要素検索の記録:
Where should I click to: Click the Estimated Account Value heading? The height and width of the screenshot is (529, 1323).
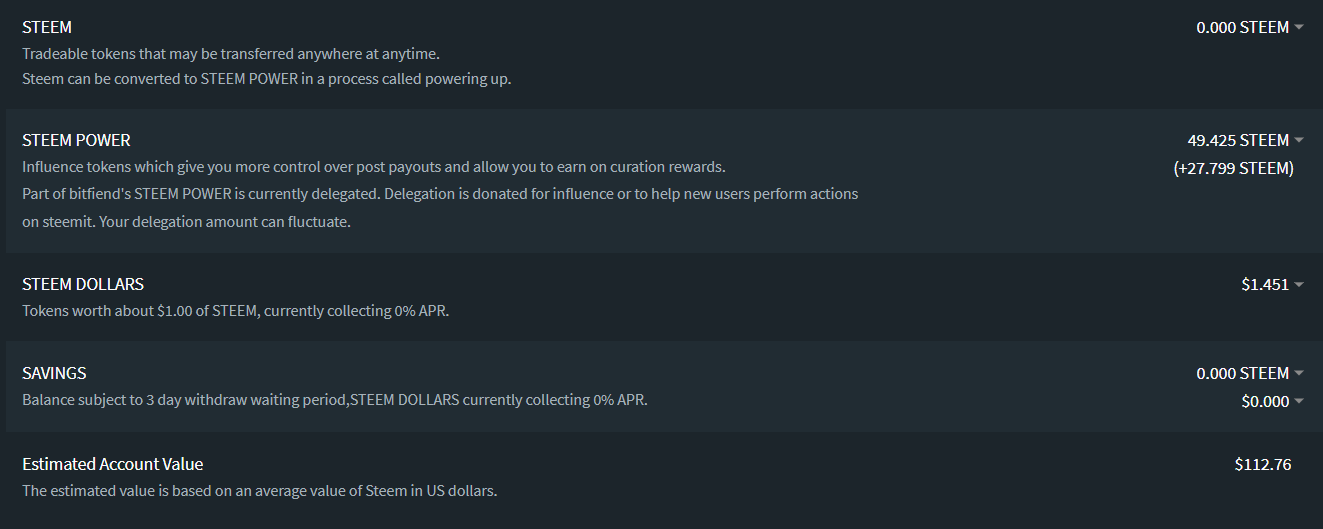tap(113, 464)
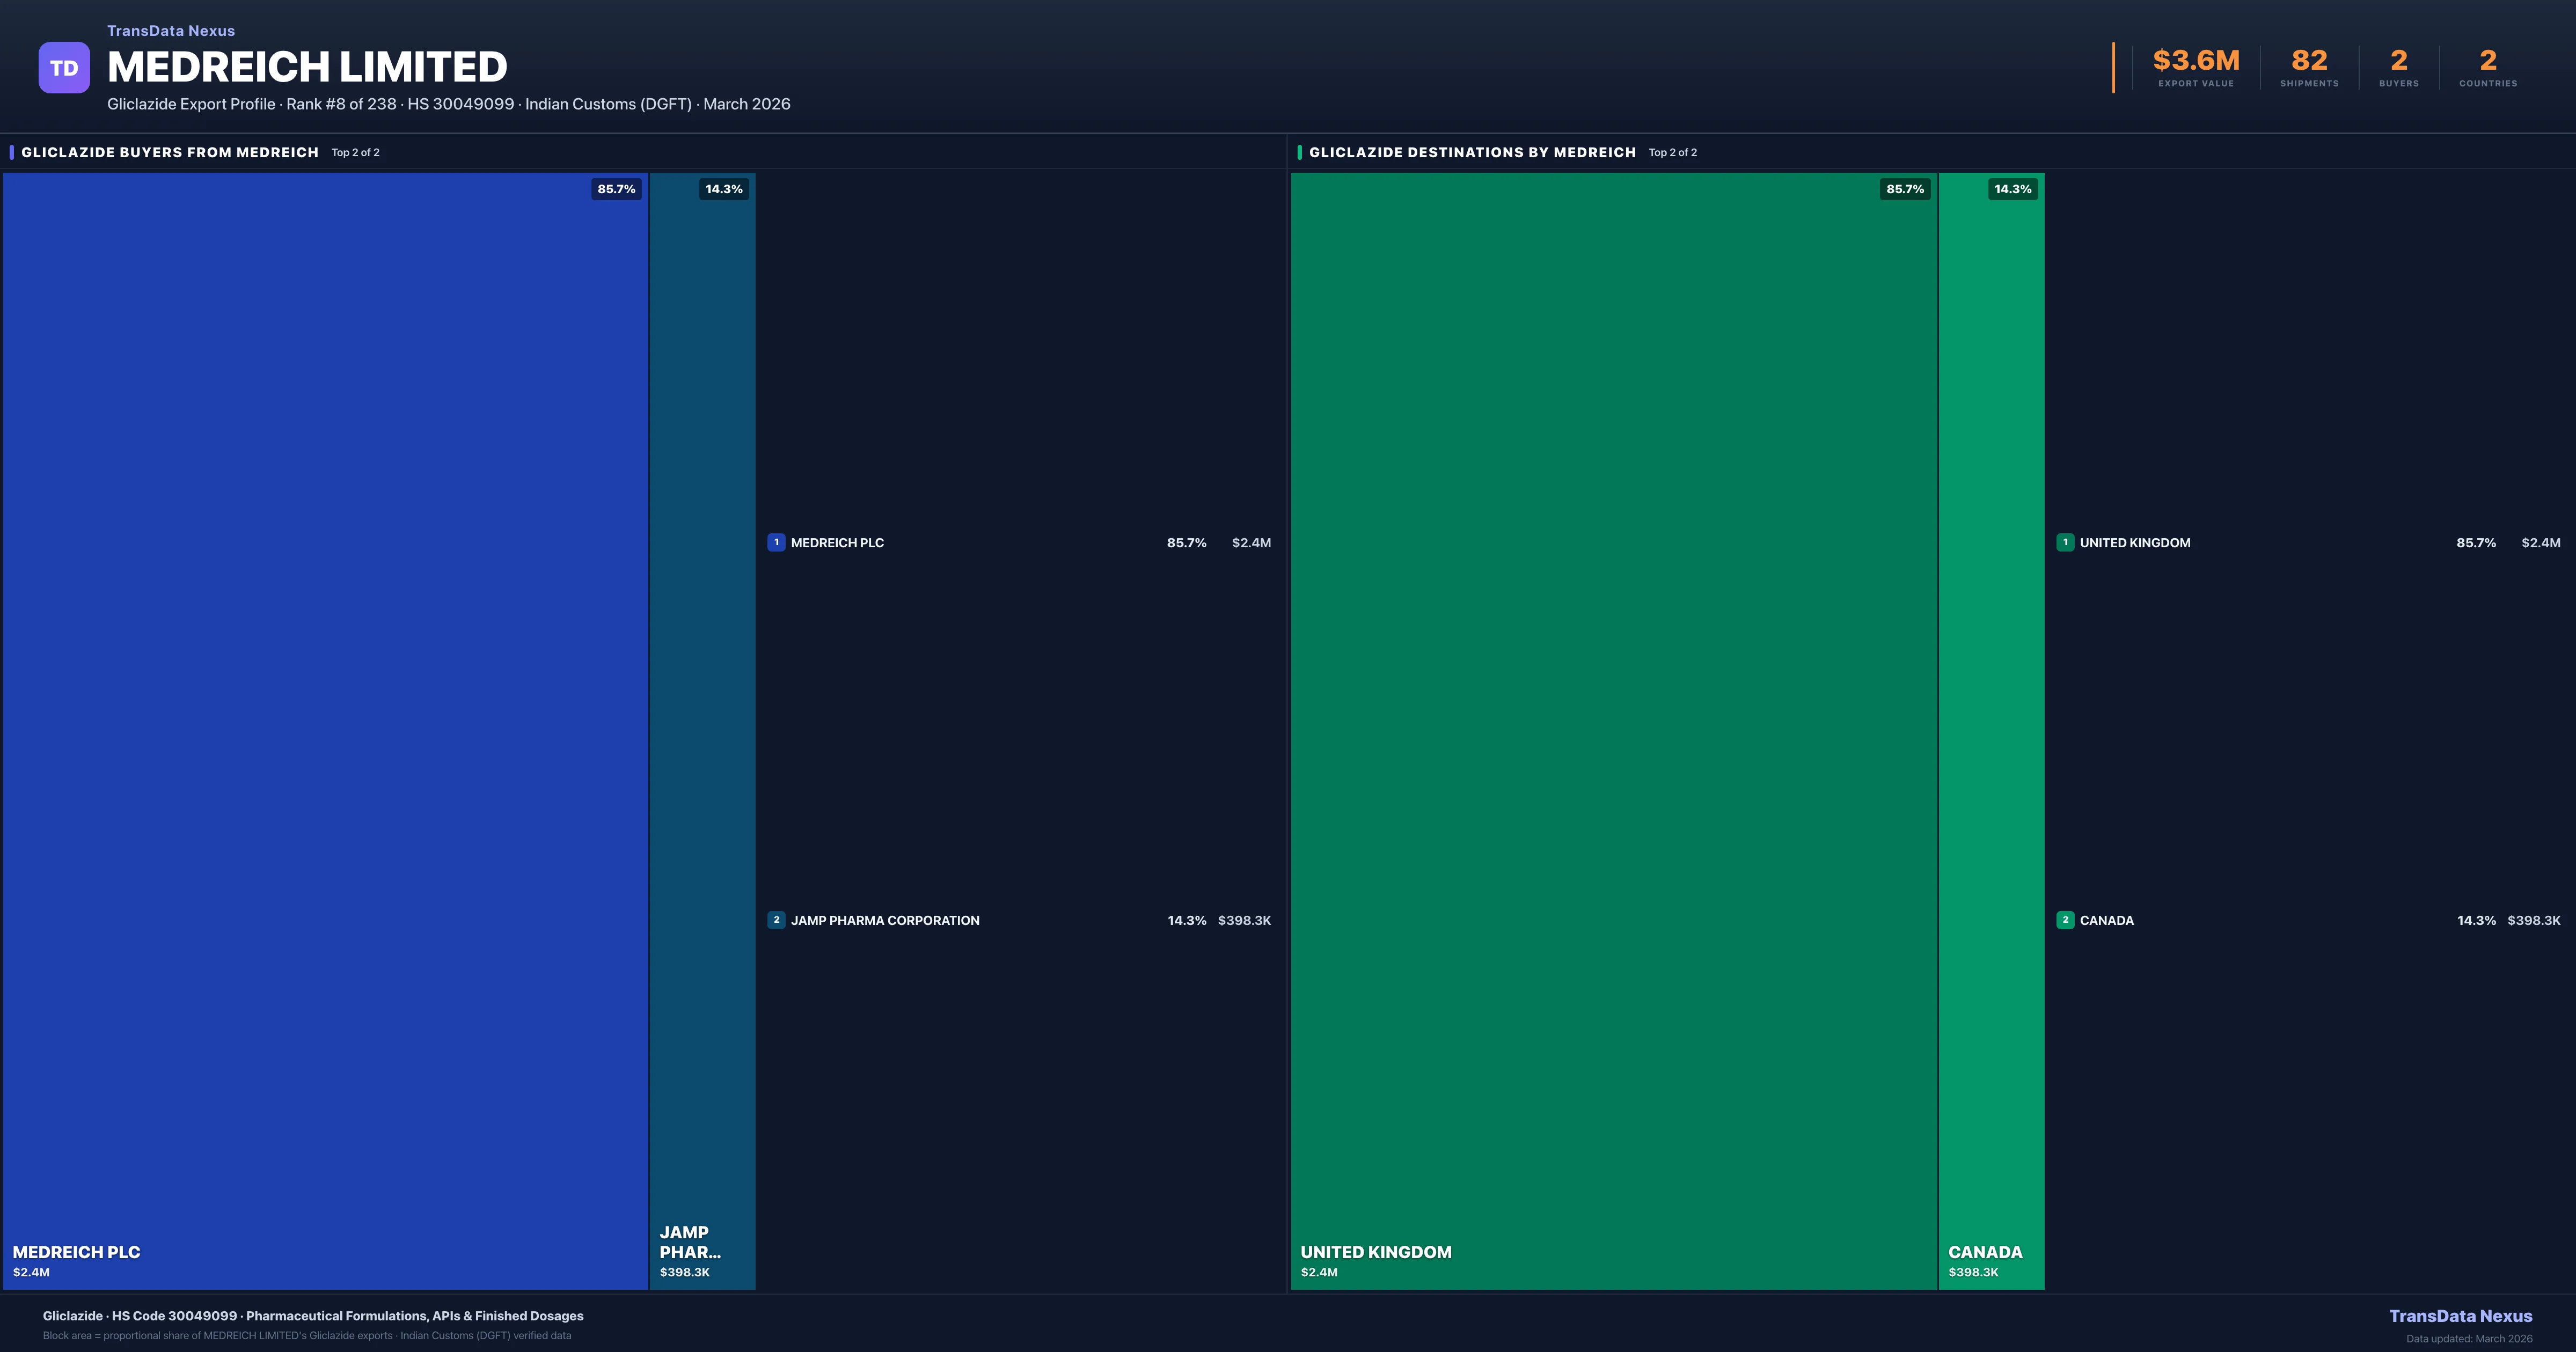The width and height of the screenshot is (2576, 1352).
Task: Click 85.7% badge on MEDREICH PLC block
Action: pyautogui.click(x=616, y=189)

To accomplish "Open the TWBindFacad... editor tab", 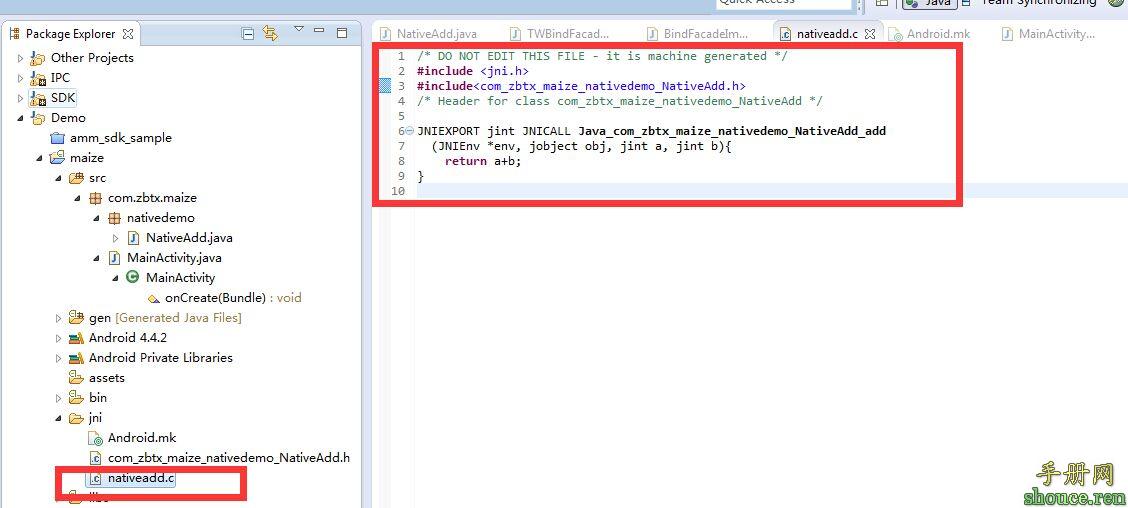I will point(567,34).
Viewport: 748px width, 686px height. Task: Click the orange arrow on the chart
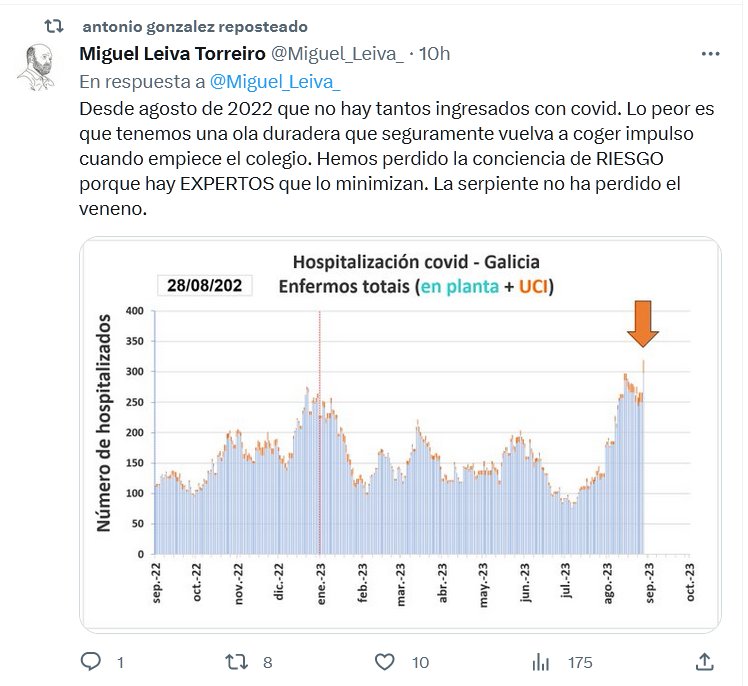pyautogui.click(x=643, y=323)
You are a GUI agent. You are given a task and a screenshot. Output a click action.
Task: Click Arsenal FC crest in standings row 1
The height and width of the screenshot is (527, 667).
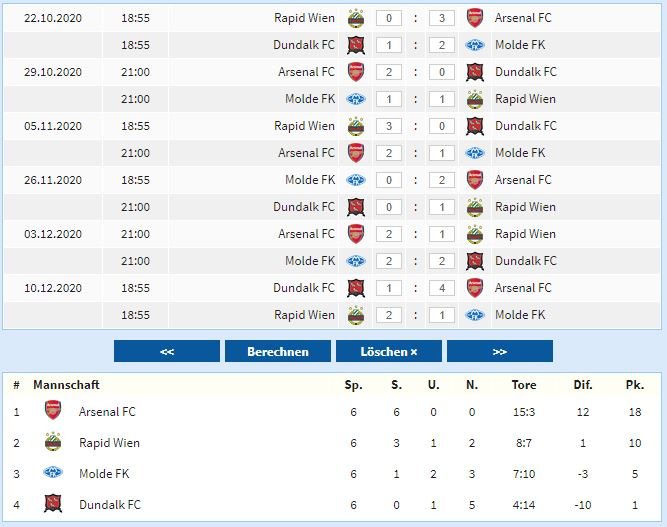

課題の説明:
「Viewport: 748px width, 686px」を含む行から「pyautogui.click(x=643, y=323)」を含む行まで(両端を含む)のリストを、「テキスト」と「回答」の2列からなるCSVに書き直してください。1件ごとに1行とし、各項目は引用符で囲み、改行は空白に置き換え、画像は含めないでください。

回答:
テキスト,回答
"Viewport: 748px width, 686px height. Task: Click the orange arrow on the chart","pyautogui.click(x=643, y=323)"